What is expected: A verbatim reproduction of every entry is the expected answer.

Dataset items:
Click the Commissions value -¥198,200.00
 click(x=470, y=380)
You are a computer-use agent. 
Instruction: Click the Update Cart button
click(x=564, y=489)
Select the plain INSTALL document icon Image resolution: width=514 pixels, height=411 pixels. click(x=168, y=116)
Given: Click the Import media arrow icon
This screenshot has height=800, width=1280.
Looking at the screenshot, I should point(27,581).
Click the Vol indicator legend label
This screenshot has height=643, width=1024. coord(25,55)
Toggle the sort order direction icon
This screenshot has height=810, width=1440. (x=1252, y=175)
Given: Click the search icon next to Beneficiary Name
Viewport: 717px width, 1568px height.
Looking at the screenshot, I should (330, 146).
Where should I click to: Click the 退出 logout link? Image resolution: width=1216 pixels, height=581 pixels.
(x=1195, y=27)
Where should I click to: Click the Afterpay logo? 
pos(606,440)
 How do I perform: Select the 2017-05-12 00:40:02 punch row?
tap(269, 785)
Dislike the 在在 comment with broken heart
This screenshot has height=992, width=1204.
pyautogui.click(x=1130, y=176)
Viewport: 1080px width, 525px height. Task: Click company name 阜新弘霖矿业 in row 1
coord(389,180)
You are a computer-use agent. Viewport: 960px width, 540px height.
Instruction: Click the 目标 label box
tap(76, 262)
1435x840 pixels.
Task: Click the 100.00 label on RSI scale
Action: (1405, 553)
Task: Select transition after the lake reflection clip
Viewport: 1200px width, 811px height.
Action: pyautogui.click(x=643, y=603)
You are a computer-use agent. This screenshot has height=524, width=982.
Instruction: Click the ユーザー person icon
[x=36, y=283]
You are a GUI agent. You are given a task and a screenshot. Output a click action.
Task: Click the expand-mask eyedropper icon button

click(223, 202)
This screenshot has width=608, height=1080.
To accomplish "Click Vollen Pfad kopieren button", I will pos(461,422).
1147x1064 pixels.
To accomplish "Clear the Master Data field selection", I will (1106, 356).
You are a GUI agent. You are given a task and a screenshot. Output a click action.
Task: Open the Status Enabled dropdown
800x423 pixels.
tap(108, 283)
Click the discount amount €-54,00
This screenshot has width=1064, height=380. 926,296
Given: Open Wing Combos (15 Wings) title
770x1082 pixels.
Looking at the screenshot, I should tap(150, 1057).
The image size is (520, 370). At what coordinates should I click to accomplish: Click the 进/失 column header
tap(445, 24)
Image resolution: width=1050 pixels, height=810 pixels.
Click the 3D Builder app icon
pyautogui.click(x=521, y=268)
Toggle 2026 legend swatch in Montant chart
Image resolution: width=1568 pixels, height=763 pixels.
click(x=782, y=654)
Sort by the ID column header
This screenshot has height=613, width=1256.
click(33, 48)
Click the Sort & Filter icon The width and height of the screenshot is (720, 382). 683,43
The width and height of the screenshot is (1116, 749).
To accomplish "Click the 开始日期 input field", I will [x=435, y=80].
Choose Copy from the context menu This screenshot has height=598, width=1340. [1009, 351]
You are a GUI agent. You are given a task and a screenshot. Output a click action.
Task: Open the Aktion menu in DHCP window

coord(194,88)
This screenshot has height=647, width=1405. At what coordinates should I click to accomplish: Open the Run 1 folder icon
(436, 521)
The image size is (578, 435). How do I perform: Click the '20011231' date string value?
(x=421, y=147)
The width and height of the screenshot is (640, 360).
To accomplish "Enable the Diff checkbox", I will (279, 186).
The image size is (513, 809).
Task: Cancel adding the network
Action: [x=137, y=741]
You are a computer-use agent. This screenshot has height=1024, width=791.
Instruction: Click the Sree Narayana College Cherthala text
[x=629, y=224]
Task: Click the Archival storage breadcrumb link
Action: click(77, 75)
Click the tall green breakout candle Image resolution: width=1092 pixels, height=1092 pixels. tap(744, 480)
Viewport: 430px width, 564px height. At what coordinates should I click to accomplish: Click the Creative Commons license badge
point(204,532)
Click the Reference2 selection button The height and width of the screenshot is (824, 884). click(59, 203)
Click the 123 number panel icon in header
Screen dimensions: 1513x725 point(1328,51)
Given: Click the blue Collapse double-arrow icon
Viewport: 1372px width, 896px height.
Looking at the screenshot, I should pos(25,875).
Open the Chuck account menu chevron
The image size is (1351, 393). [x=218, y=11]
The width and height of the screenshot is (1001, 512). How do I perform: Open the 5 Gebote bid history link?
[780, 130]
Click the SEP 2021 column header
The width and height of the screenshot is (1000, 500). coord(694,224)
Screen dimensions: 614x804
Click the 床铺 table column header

Answer space:
Click the Commissions value -¥198,200.00
 click(x=470, y=380)
You are a computer-use agent. 
Instruction: Click the Update Cart button
click(x=564, y=489)
Select the plain INSTALL document icon Image resolution: width=514 pixels, height=411 pixels. click(x=168, y=116)
Given: Click the Import media arrow icon
This screenshot has height=800, width=1280.
Looking at the screenshot, I should point(27,581).
Click the Vol indicator legend label
This screenshot has height=643, width=1024. coord(25,55)
Toggle the sort order direction icon
This screenshot has height=810, width=1440. (x=1252, y=175)
Given: Click the search icon next to Beneficiary Name
Viewport: 717px width, 1568px height.
Looking at the screenshot, I should (330, 146).
Where should I click to: Click the 退出 logout link? Image resolution: width=1216 pixels, height=581 pixels.
(x=1195, y=27)
Where should I click to: Click the Afterpay logo? 
pos(606,440)
 How do I perform: Select the 2017-05-12 00:40:02 punch row?
tap(269, 785)
Dislike the 在在 comment with broken heart
This screenshot has height=992, width=1204.
pyautogui.click(x=1130, y=176)
Viewport: 1080px width, 525px height. Task: Click company name 阜新弘霖矿业 in row 1
coord(389,180)
You are a computer-use agent. Viewport: 960px width, 540px height.
Instruction: Click the 目标 label box
tap(76, 262)
1435x840 pixels.
Task: Click the 100.00 label on RSI scale
Action: (1405, 553)
Task: Select transition after the lake reflection clip
Viewport: 1200px width, 811px height.
Action: pyautogui.click(x=643, y=603)
You are a computer-use agent. This screenshot has height=524, width=982.
Instruction: Click the ユーザー person icon
[x=36, y=283]
You are a GUI agent. You are given a task and a screenshot. Output a click action.
Task: Click the expand-mask eyedropper icon button

click(223, 202)
This screenshot has width=608, height=1080.
To accomplish "Click Vollen Pfad kopieren button", I will pos(461,422).
1147x1064 pixels.
To accomplish "Clear the Master Data field selection", I will (1106, 356).
You are a GUI agent. You are given a task and a screenshot. Output a click action.
Task: Open the Status Enabled dropdown
800x423 pixels.
tap(108, 283)
Click the discount amount €-54,00
This screenshot has width=1064, height=380. 926,296
Given: Open Wing Combos (15 Wings) title
770x1082 pixels.
Looking at the screenshot, I should tap(150, 1057).
The image size is (520, 370). At what coordinates should I click to accomplish: Click the 进/失 column header
tap(445, 24)
Image resolution: width=1050 pixels, height=810 pixels.
Click the 3D Builder app icon
pyautogui.click(x=521, y=268)
Toggle 2026 legend swatch in Montant chart
Image resolution: width=1568 pixels, height=763 pixels.
click(x=782, y=654)
Sort by the ID column header
This screenshot has height=613, width=1256.
click(33, 48)
Click the Sort & Filter icon The width and height of the screenshot is (720, 382). 683,43
The width and height of the screenshot is (1116, 749).
To accomplish "Click the 开始日期 input field", I will [x=435, y=80].
Choose Copy from the context menu This screenshot has height=598, width=1340. [1009, 351]
You are a GUI agent. You are given a task and a screenshot. Output a click action.
Task: Open the Aktion menu in DHCP window

coord(194,88)
This screenshot has height=647, width=1405. At what coordinates should I click to accomplish: Open the Run 1 folder icon
(436, 521)
The image size is (578, 435). How do I perform: Click the '20011231' date string value?
(x=421, y=147)
The width and height of the screenshot is (640, 360).
To accomplish "Enable the Diff checkbox", I will (279, 186).
The image size is (513, 809).
Task: Cancel adding the network
Action: [x=137, y=741]
You are a computer-use agent. This screenshot has height=1024, width=791.
Instruction: Click the Sree Narayana College Cherthala text
[x=629, y=224]
Task: Click the Archival storage breadcrumb link
Action: click(77, 75)
Click the tall green breakout candle Image resolution: width=1092 pixels, height=1092 pixels. tap(744, 480)
Viewport: 430px width, 564px height. At what coordinates should I click to accomplish: Click the Creative Commons license badge
point(204,532)
Click the Reference2 selection button The height and width of the screenshot is (824, 884). click(59, 203)
Click the 123 number panel icon in header
Screen dimensions: 1513x725 point(1328,51)
Given: Click the blue Collapse double-arrow icon
Viewport: 1372px width, 896px height.
Looking at the screenshot, I should pos(25,875).
Open the Chuck account menu chevron
The image size is (1351, 393). [x=218, y=11]
The width and height of the screenshot is (1001, 512). How do I perform: Open the 5 Gebote bid history link?
[780, 130]
Click the SEP 2021 column header
The width and height of the screenshot is (1000, 500). coord(694,224)
Screen dimensions: 614x804
Click the 床铺 table column header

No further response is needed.